• TASK DETAILS:
Take the records below and print them verbatim up to and including the line that carries "Pinball Machine Maintenance: Preventative".

[Saved data entries]
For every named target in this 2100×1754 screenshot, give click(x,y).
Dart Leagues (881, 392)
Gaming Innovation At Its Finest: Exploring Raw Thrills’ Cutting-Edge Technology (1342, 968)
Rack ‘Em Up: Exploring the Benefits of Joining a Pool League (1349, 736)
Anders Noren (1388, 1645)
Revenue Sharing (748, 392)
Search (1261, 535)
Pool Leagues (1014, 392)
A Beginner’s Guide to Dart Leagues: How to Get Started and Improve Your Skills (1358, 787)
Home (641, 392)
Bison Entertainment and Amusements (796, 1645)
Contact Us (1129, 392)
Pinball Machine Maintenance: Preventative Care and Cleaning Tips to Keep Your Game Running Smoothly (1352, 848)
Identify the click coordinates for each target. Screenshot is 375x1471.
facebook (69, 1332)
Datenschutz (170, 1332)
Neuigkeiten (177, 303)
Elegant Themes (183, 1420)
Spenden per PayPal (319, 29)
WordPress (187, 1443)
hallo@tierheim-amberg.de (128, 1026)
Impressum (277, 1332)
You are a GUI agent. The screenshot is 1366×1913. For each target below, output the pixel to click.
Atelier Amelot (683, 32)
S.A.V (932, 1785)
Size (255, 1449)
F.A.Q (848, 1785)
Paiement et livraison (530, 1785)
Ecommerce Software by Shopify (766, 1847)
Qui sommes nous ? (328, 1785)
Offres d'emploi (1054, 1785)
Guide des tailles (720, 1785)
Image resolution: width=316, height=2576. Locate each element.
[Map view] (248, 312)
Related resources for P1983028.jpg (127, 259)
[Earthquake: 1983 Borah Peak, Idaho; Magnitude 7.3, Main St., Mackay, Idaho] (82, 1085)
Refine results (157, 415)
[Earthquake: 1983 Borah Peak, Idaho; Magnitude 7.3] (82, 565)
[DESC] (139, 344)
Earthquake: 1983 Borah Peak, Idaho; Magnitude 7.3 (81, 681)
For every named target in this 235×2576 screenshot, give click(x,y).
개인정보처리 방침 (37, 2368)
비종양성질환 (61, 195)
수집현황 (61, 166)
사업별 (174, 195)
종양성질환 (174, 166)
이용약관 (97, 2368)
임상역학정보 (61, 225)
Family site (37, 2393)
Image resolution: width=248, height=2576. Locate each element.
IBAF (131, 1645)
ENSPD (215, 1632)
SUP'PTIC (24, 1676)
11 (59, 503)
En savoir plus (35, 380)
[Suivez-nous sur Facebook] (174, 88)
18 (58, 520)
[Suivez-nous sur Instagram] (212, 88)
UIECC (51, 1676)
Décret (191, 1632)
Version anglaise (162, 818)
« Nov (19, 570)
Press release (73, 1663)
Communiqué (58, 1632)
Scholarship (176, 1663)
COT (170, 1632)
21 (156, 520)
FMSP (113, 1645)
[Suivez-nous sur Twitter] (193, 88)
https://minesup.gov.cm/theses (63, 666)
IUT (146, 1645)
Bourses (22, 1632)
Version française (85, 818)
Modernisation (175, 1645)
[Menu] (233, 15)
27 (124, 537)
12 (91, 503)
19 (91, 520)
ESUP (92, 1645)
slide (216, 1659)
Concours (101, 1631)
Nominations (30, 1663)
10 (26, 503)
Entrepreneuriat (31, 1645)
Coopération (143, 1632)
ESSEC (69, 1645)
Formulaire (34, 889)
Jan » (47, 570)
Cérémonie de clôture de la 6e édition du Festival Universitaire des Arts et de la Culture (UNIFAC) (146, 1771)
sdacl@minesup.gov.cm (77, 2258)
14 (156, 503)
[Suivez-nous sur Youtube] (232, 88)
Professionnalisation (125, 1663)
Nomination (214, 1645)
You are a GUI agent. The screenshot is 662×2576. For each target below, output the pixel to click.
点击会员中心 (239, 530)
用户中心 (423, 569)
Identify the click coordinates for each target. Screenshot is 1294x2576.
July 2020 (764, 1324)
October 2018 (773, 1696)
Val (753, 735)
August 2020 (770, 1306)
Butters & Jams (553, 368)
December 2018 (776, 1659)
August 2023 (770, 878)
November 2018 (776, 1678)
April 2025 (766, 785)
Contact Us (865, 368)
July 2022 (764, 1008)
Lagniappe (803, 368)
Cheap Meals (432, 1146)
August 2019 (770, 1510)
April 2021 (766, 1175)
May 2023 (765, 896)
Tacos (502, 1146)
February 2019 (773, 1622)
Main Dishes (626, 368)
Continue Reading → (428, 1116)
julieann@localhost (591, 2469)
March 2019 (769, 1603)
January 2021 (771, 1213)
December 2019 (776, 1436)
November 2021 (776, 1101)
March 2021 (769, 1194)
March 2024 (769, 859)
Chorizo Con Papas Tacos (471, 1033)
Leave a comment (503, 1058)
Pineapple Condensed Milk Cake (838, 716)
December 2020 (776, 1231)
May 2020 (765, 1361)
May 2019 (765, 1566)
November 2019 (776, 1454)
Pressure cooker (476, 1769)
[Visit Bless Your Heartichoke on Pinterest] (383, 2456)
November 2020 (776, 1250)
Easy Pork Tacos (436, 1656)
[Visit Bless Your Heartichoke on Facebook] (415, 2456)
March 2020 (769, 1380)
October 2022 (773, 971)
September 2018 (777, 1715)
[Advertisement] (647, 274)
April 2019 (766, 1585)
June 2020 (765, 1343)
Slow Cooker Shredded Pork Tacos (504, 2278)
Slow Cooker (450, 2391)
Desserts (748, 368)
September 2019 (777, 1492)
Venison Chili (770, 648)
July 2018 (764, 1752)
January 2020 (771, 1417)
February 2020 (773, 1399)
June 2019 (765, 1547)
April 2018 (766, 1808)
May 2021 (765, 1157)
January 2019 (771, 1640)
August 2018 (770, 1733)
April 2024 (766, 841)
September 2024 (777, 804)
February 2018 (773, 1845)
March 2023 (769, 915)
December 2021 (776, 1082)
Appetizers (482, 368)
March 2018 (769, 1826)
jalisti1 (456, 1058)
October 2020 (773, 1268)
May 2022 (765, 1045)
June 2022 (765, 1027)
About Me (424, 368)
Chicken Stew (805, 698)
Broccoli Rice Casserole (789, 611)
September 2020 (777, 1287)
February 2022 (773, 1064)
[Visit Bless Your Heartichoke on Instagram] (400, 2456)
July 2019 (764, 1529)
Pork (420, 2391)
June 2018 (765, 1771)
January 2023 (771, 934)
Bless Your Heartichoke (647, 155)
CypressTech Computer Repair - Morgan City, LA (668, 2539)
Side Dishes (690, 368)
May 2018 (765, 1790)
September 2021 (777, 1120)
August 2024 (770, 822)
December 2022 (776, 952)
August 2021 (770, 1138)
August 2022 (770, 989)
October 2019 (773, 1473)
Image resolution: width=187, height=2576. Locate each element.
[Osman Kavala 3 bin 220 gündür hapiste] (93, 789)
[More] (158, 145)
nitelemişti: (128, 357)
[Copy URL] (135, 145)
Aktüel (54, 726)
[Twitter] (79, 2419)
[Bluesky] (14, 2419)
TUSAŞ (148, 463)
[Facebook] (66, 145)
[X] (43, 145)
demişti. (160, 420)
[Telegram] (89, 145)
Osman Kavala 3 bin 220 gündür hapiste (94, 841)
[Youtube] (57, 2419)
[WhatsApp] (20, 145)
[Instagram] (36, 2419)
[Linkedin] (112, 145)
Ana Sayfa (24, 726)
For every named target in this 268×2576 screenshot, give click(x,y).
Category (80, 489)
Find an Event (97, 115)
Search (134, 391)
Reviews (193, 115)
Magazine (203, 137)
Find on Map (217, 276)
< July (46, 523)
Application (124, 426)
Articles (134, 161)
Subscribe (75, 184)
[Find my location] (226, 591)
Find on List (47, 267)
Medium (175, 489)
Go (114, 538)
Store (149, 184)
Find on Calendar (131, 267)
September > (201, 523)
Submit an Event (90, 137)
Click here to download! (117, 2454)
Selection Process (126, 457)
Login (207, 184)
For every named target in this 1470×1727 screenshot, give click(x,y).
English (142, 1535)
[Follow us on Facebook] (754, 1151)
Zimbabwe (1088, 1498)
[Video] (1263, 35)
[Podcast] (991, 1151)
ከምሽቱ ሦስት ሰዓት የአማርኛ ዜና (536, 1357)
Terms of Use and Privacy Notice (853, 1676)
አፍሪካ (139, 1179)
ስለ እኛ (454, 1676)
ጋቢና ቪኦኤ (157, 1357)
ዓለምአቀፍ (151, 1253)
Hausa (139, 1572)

• TASK ANSWER:
For every named target in this 2100×1754 screenshot, give click(x,y).
Dart Leagues (881, 392)
Gaming Innovation At Its Finest: Exploring Raw Thrills’ Cutting-Edge Technology (1342, 968)
Rack ‘Em Up: Exploring the Benefits of Joining a Pool League (1349, 736)
Anders Noren (1388, 1645)
Revenue Sharing (748, 392)
Search (1261, 535)
Pool Leagues (1014, 392)
A Beginner’s Guide to Dart Leagues: How to Get Started and Improve Your Skills (1358, 787)
Home (641, 392)
Bison Entertainment and Amusements (796, 1645)
Contact Us (1129, 392)
Pinball Machine Maintenance: Preventative Care and Cleaning Tips to Keep Your Game Running Smoothly (1352, 848)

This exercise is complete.